To extend this analogy to your case, I believe that the pretrained model must be quite big for the limited amount of new data that you have. The pretrained model would have developed a better set of filters that just couldn't be learned with a relatively small dataset for a big model trained form scratch. This is just like the analogy where it doesn't matter if neuroscience and math are not exactly deep learning, having the fundamentals strong by pretraining on millions of images makes that model achieve better accuracy.

Maybe if you have a bigger fine-tuning dataset, this gap in accuracy should diminish eventually.

2

jsxgd t1_j4vruhl wrote

Are you saying in the “from scratch” implementation, you are only training using your own data? Or you are training the same architecture on the data used in pre-training + your own data?

1

tsgiannis OP t1_j4vvxt3 wrote

from scratch I mean I take the implementation of a model (just pick any) from articles and github pages, I copy paste it and I feed my data.

There is always a big accuracy difference no matter what...at first I thought it was my mistake because I always tinker what I copy but....

1

DrXaos t1_j4w9vav wrote

The data size of the pre trained model was likely enormously larger than yours and that overcomes the distribution shift.

1

junetwentyfirst2020 t1_j4wrzut wrote

The way I like to think about this is that the algorithm has to model many things. If you’re trying to learn whether the image contains a dog or not, first you have to model natural imagery, correlations between features, and maybe even a little 2D-to-3D to simplify invariances.

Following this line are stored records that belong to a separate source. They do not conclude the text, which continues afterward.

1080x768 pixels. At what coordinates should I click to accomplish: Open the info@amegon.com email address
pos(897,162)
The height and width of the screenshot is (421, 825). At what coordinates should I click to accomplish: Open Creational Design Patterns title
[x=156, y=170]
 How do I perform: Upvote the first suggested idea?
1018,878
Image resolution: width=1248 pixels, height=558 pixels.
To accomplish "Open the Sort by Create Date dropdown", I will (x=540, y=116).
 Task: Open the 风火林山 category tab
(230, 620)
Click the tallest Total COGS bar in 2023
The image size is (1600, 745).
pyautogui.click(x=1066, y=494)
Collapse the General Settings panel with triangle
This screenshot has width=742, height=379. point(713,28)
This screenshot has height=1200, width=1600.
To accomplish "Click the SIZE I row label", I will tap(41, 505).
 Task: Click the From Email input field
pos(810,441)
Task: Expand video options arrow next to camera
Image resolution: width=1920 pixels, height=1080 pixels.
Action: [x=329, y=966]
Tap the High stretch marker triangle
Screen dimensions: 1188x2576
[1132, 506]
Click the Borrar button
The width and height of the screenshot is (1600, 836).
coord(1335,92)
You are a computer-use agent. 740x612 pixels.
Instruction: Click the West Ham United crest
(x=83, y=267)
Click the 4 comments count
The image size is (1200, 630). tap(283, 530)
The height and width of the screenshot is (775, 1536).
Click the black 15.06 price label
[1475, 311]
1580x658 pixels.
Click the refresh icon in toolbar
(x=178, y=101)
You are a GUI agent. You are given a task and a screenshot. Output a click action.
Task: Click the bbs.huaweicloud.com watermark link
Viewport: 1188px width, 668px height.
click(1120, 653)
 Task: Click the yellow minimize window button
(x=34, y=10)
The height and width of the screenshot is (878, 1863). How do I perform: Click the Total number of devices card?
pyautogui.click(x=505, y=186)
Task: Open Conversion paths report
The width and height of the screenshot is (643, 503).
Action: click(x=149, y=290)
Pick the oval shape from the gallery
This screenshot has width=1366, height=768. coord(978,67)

I’m speaking hypothetically here, because the underlying model is quite latent and hard to inspect.

If you train from scratch you need to do all of these tasks on a dataset that is likely much smaller than is required to do all of them without overfitting. If you use a pretrained model, instead of learning all of those tasks, you instead have a model that only has to learn just one additional thing on the same amount of data.

1